Activity
What lines in the listing include "will"? Return a copy of each.

Records to process
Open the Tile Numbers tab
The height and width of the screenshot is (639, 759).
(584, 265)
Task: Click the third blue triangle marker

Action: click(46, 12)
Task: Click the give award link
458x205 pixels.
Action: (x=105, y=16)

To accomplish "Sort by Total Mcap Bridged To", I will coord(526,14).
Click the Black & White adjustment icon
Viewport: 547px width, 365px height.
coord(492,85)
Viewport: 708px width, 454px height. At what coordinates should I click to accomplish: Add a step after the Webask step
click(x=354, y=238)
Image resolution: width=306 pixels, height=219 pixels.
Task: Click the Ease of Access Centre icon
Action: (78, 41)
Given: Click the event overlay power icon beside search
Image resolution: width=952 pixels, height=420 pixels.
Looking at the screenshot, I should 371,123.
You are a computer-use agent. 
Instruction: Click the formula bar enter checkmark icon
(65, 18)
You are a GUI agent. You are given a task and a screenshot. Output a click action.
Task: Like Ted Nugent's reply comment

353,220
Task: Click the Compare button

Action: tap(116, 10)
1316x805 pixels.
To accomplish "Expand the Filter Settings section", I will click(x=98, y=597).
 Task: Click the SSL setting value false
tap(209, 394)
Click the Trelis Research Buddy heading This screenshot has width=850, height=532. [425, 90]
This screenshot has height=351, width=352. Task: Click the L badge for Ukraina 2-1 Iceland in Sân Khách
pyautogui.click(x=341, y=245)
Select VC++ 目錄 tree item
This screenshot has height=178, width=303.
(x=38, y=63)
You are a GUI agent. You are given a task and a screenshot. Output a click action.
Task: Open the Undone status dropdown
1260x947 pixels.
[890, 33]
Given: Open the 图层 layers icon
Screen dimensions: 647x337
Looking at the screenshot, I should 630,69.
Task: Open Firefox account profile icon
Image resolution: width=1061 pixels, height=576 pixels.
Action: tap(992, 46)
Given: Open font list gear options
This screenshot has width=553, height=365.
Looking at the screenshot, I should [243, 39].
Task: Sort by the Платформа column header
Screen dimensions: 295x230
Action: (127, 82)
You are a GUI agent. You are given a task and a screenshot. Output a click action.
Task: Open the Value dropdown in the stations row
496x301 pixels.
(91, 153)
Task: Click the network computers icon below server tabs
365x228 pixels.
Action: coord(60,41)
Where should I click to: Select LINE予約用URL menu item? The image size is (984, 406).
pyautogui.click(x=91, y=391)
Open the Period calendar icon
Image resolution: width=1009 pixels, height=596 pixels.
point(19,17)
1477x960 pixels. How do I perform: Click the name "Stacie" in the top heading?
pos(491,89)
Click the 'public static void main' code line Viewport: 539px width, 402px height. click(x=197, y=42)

Answer to the exercise
To accomplish "Sort by Total Mcap Bridged To", I will coord(526,14).
To accomplish "Expand the Filter Settings section", I will click(x=98, y=597).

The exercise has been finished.